Internet Archive shows Sept. 11 TV coverage


That alone is interesting for the striking contrast it provides with the last seemingly carefree moments before several tough years.

On NBC’s “Today” show, Katie Couric talks brightly of “a beautiful fall morning in Manhattan,” and the camera pans to a cheering crowd. Charles Gibson mocks his “Good Morning America” colleague Diane Sawyer for writing notes on her hand, and ABC’s Claire Shipman said the biggest news in Washington was Michael Jordan giving hints he might return to the basketball court.

Out of a commercial late in the morning shows, even cutting one commercial short on CNN, suddenly came camera shots of a burning World Trade Center, ones that would dominate screens for several hours.

Newscasters were careful before the story became clear. Matt Lauer initially called it an “accident.” Morning shows effectively used phone calls from eyewitnesses adding details beyond the faraway camera shots. “It’s mind-boggling and it’s horrifying,” one witness, Jennifer Oberstein, told Lauer.

Then came one of many unthinkable moments: a second plane darting into pictures and crashing into the second tower, exploding in a fireball and falling debris.
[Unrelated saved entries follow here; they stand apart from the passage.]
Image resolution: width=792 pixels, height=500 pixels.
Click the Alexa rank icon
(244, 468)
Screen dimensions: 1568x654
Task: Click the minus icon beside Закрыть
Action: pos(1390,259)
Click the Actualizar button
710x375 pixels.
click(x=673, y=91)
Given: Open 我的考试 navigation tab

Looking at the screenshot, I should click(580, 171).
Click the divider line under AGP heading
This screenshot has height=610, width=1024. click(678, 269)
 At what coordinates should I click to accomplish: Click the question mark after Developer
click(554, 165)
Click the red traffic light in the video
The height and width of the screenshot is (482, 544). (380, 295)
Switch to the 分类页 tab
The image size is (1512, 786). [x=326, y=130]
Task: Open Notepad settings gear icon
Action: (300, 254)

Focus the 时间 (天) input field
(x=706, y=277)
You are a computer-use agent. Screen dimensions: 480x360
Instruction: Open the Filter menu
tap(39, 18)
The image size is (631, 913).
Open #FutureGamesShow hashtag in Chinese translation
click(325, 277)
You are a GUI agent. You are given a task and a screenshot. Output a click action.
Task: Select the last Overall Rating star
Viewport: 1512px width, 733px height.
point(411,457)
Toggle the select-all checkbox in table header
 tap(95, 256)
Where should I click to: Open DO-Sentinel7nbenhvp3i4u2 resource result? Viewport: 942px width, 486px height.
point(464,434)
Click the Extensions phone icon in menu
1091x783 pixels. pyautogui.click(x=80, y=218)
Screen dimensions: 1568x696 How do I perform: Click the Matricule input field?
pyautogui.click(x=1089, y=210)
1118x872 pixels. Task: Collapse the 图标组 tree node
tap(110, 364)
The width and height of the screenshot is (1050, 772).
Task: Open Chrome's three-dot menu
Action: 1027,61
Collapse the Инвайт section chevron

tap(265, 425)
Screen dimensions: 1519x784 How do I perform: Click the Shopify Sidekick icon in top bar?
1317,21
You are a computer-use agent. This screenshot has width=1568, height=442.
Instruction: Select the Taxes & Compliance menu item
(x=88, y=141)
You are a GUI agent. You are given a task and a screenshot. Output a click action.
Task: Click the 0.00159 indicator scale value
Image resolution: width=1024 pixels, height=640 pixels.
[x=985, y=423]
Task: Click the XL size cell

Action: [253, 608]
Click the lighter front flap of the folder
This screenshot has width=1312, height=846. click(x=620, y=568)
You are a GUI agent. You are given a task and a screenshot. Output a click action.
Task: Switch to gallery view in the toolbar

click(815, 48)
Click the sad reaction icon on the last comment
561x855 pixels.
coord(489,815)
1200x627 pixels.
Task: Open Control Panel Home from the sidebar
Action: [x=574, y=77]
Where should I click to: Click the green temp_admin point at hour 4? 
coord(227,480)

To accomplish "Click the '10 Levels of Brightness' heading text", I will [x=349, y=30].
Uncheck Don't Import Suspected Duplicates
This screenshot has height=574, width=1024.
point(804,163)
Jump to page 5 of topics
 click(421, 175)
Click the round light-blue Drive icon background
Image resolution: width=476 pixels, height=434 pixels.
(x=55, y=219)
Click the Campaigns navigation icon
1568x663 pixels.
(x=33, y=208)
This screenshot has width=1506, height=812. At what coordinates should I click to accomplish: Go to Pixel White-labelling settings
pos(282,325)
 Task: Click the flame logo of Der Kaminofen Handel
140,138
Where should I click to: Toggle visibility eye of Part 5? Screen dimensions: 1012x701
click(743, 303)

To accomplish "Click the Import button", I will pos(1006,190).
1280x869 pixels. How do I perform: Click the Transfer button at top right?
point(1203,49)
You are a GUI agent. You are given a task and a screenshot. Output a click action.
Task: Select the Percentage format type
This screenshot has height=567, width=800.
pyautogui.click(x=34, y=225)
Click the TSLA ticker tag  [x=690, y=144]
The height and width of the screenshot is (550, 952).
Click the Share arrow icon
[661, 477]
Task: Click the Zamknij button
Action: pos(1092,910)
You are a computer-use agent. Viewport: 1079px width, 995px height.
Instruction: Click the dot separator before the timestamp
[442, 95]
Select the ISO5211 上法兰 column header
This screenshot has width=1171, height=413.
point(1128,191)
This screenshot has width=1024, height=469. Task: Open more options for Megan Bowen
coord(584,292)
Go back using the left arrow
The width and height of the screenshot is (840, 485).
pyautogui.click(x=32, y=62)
“We just saw another plane coming in to the other side,” Gibson said. “This looks like there is some sort of concerted effort to attack the World Trade Center that is underway.”

Later, when the towers collapsed, one after the other, it seemed so inconceivable that anchors initially couldn’t grasp what viewers had seen on the screen. NBC’s Tom Brokaw talked of structural damage so severe that the buildings would probably have to be brought down—after one of them already came down on its own.